Y al girarme, vi la silueta de un grupo cubriendo el vano de la puerta por la que yo acababa de entrar en la casa. Jadeante a causa de la carrera y del peso de la cota de malla, subí las escaleras que comunicaban el patio con el primer piso. Pensaba que quizá pudiera alcanzar la azotea y de allí saltar a otro edificio.

Pero buscando la escalera para la planta superior me encontré en un salón que hacía las veces de dormitorio con ventana a la calle. Quise salir de allí, pero el barullo de los ribaldos que ya subían las escaleras me hizo pensar que era mejor esconderme tras los cortinajes que separaban la cama del resto de la habitación. Demasiado tarde, ya estaban en la puerta. Descalzos, vestidos con harapos, sonrisas sedientas de sangre, portando armas, algunas arrebatadas a los defensores de la ciudad, gritaron excitados al verme.

– ¡Está aquí, ya le tenemos!

Supe que mi hora había llegado. Ya nunca más vería a mi padre, aunque con toda seguridad habría muerto ya. Ahora me tocaba a mí y buscaba consuelo en la idea de que en un momento me reuniría con él, con mi madre y mi hermano en el cielo. Pero antes debía sufrir el trance de la muerte. Vi a un par de aquellos tipos astrosos, uno joven y otro mayor, que se abalanzaban hacia mí e instintivamente saqué mi daga. Eso hizo que dieran un paso atrás.

– Mira el mozuelo ese -rió el más viejo, un tipo enjuto, de unos cuarenta años, calvo, cetrino y arrugado-. Nos vamos a divertir.

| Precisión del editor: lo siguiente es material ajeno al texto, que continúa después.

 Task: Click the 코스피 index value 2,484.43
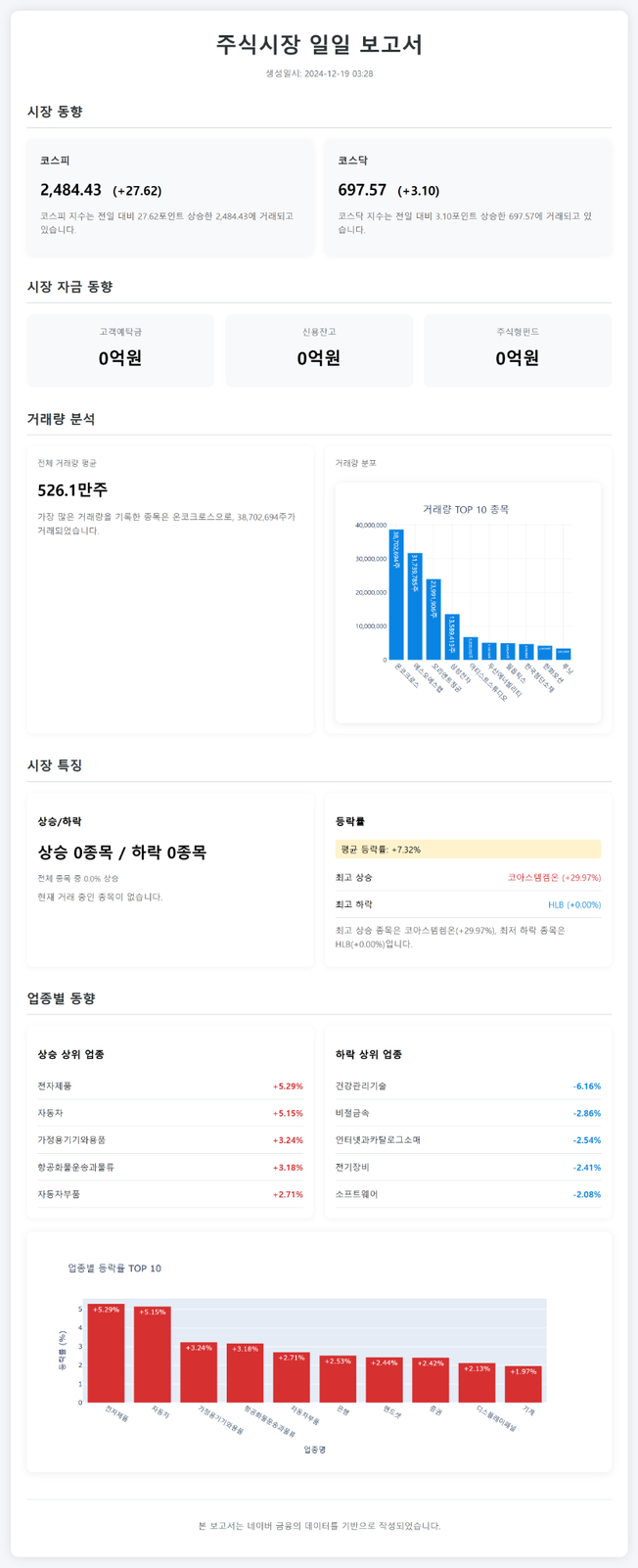[x=71, y=190]
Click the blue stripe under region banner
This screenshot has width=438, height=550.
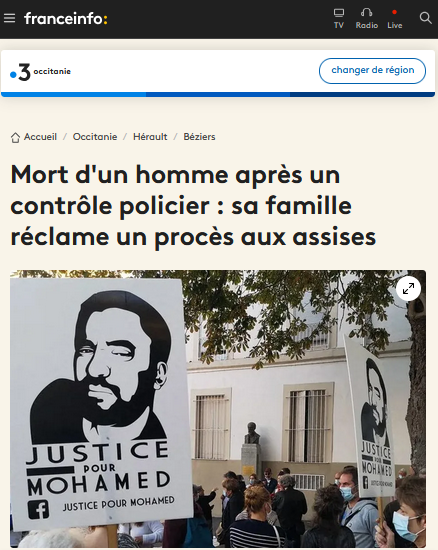coord(218,94)
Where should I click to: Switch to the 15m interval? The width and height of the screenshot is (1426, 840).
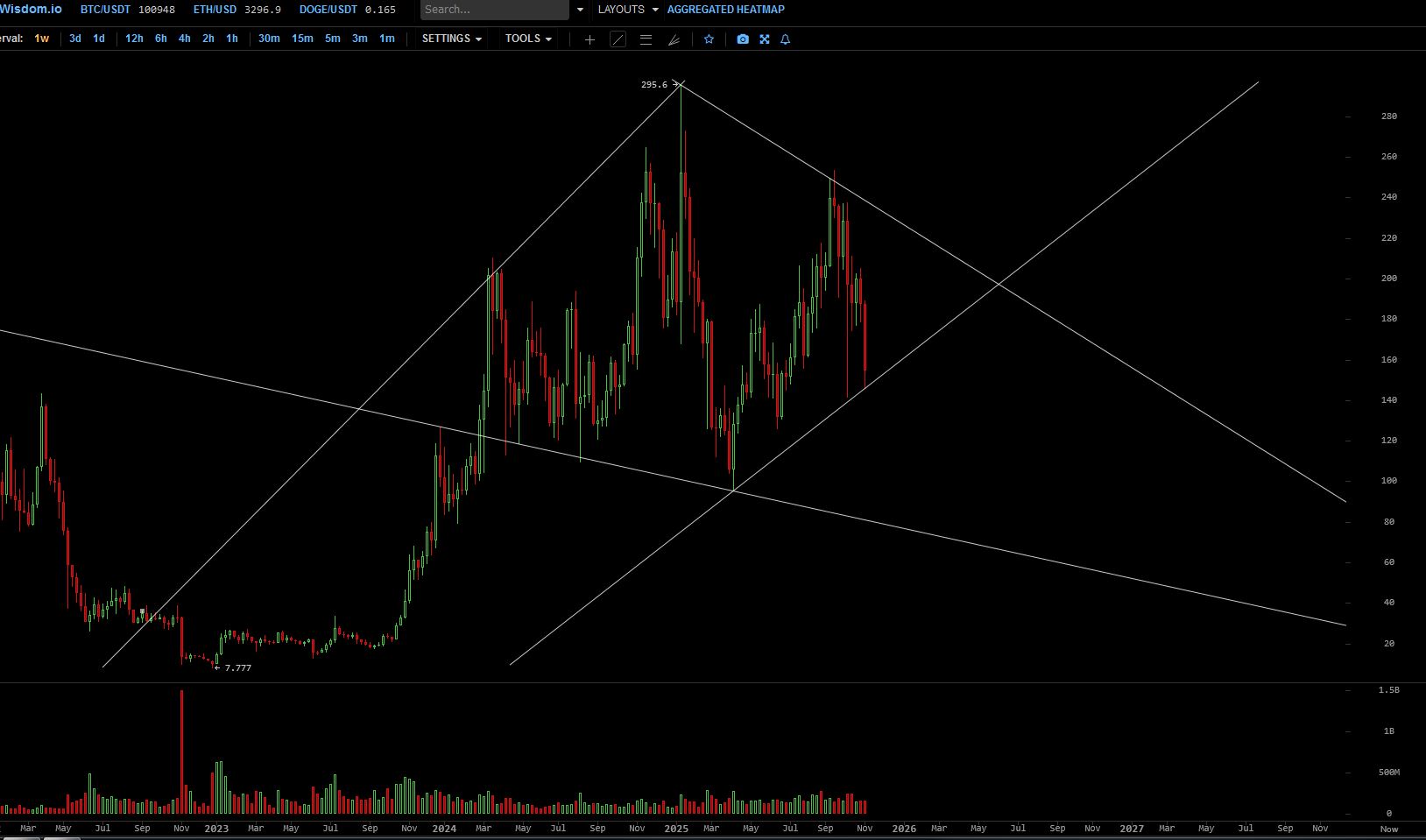coord(302,39)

– ¡Qué hermosos mofletes tiene el chico! -añadió un individuo tripudo que chillaba burlón-. Tendrá unas nalgas regordetas.

Un muchacho joven, quizá de mi edad, empezó a acosarme con una lanza hasta que di con mi espalda en la pared. Intentaba desviar el filo con mi brazo izquierdo protegido con la malla de acero, pero poco podía hacer. Jugaban conmigo.

– Dejadme en paz o enviaré al menos a uno de vosotros al infierno -dije reuniendo todo mi valor y sabiendo que era una bravata inútil. Instintivamente, lo hice en la lengua que ellos hablaban, la que había aprendido de mi madre y de mi ama.

Se detuvieron no por temor a mi amenaza, sino por la sorpresa.

– ¡El hereje este sabe hablar oíl! -exclamó el flaco, que parecía liderar.

– ¡Y habla como un señor! -se mofó el gordo.

– ¡Siempre he deseado encular a un noble franco! -chilló otro del grupo, y una risotada celebró su ocurrencia.

Me di cuenta de que sus expresiones cruelmente divertidas se llenaban de odio y reemprendieron su acoso con mayor saña. El de la lanza se empleó con un puyazo a fondo que esquivé saltando a un lado. Entonces, sentí un fuerte dolor en mi brazo derecho y vi como la daga caía al suelo junto con la garrota que me habían lanzado.

Ya no tenía defensa y miré hacia la ventana para saltar por ella, pero dudé un instante y el gordo se lanzó hacia mí y me abrazó con una risotada. Su olor producía náuseas y lamenté que me hubiera faltado valor para precipitarme al vacío.

Quise patearle, quise resistir, pero era mucho más fuerte y empezó a arrastrarme hacia el lecho entre el alborozo general. Deseé morir lo antes posible, recé por ello. Dejé de forcejear, cerré los ojos y busqué en mi interior los rostros sonrientes de mi querido padre, de mi madre y de mi hermano, el recuerdo de cuando estábamos todos juntos, de cuando éramos felices. Y también la faz de mi amado, la de Hugo.

Ansiaba desmayarme, desaparecer, que aquel trance terminara pronto, que mi agonía fuera corta.

Dios concedió la súplica y al poco Bruna de Béziers dejó de existir.